Animal traders murdered
Two men who left their homes in Retirement, St Ann, early Monday morning to purchase cows and were reported missing after they failed to return home were a day later discovered to have been murdered.
Dead are Samuel Johnson, 70, and Richard Harris, who is said to have been in his early 40s, both of Retirement district, near Watt Town.
The killings have devastated the men's families, with Johnson's daughter, Shernette Johnson-Todd, expressing shock at the gruesome discovery.
“His wife is not taking it very well; she's very sickly, she has a heart condition. She is diabetic, and she is not mobile,” Johnson-Todd said. “She has not been holding up well from last night.”
Reports are that the men left their homes around 7 a.m. on Monday to journey to Retreat in the Brown's Town area of St Ann. A search was launched when they did not return.
When the search was resumed on Tuesday, the bodies of the men were found in an area called Home Castle around 11 a.m. The remains were discovered in bushes some distance away from a truck they had driven and which was parked along a dirt track.

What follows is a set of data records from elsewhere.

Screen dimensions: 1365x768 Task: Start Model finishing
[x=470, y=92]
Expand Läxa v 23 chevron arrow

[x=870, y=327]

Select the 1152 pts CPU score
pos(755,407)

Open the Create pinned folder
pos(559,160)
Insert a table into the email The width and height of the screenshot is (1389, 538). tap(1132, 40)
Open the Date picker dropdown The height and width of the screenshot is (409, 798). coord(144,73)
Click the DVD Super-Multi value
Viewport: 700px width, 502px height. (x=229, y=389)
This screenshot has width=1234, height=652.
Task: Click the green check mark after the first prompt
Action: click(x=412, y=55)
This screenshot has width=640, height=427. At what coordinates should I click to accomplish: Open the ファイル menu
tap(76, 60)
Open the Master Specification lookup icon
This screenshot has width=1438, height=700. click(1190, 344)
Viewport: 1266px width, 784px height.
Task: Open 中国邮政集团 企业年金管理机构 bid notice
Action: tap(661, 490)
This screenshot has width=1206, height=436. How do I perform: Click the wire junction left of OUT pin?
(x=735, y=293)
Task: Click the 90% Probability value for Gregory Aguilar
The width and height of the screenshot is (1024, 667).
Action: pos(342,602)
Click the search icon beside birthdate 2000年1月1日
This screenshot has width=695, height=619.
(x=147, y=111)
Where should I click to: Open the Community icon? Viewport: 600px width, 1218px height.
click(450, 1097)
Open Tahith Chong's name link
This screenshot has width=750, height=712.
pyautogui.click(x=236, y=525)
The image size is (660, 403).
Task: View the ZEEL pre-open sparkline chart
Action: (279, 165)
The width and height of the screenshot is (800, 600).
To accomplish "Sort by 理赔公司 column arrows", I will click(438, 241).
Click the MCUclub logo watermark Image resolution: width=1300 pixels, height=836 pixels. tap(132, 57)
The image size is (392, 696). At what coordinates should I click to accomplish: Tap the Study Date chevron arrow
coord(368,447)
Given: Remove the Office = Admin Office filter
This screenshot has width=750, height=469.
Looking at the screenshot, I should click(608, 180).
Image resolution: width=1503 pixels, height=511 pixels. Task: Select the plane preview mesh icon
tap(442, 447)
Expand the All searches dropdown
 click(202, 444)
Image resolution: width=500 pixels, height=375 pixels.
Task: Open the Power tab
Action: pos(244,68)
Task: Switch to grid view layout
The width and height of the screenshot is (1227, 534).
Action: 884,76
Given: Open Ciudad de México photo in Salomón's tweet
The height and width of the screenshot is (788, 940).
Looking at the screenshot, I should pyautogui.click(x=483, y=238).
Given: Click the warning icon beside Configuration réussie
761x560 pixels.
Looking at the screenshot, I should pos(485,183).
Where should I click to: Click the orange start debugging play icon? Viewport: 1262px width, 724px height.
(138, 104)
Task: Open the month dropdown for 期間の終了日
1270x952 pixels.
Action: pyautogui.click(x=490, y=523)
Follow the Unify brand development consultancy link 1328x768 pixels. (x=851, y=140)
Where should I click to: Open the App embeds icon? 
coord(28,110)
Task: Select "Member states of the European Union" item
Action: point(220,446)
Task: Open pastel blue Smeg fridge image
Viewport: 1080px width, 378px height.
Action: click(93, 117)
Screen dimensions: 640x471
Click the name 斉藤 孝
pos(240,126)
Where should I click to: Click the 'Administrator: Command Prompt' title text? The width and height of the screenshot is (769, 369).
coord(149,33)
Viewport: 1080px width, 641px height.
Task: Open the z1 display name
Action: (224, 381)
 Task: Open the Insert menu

The bodies reportedly had gunshot wounds, and Johnson's hands were bound.
The police have ruled out robbery as a motive.
“We were searching up to some minutes after 11 last night. We resumed the search this morning, assisted by some citizens when we came upon the bodies,” Senior Superintendent Dwight Powell, commander of the St Ann Police Division, told The Gleaner Tuesday evening.
Johnson-Todd said she grew up watching her dad buying and selling animals.
“He has done that almost all his life. From I know him, he has been working very hard,” she said.
“He normally buys cows and takes them alive to Christiana where they would take (buy) them from him and sell to Juici Patties. That's what he normally does.”
She explained that Harris had been travelling with her father for several years now after an incident one December a decade ago.
“They called him to buy cow and he went and they robbed him and shot him, so because of that, he tends not to go out alone anymore,” Johnson-Todd said.